Lily (Analeigh Tipton) arrives as a new transfer student to Seven Oaks University. During orientation, a group of girls seemingly pick her out at random to join their group; perhaps it is because her name fits the floral naming scheme. Violet (Greta Gerwig) is the leader of the bunch followed by her one-dimensional acolytes, Heather (Carrie MacLemore) and Rose (Megalyn Echikunwoke). Violet talks incessantly about the goals of the group which include finding and improving boys who are not particularly good looking or intelligent and staffing the volunteer Suicide Prevention Center. The answer as to why a somewhat normal Lily would so eagerly say yes to joining up with this gang and rooming with them is not forthcoming, but then again, there would be no film if she did not.

Seven Oaks is not your normal university. Instead of a Greek system, they have Roman Letter Houses. So many students are depressed that they take to jumping off the roof of the education building; unfortunately it is only two stories tall so instead of killing themselves they only maim. As for suicide prevention, the route to recovery is neither mood altering pills or talk therapy, but tap dancing led by an instructor calling himself Freak Astaire (Nick Blaemire). I told you; pretentious beyond belief.
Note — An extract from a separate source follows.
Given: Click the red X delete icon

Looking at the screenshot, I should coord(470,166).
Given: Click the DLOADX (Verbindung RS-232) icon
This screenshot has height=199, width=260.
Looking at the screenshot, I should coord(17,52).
The damsels have incredibly keen senses of smell and frequently sniff soap whenever unhygienic dorm dwellers walk by. They are also exceptionally open and frank about their feelings. Violet thanks Lily for chastising her for being hypocritical about arrogance and routinely references Lily as better looking and skinnier. This sounds duplicitous on Violet's part, but it is not. She really is that open and sincere...and blatantly towards a more psychotic end of the mental spectrum.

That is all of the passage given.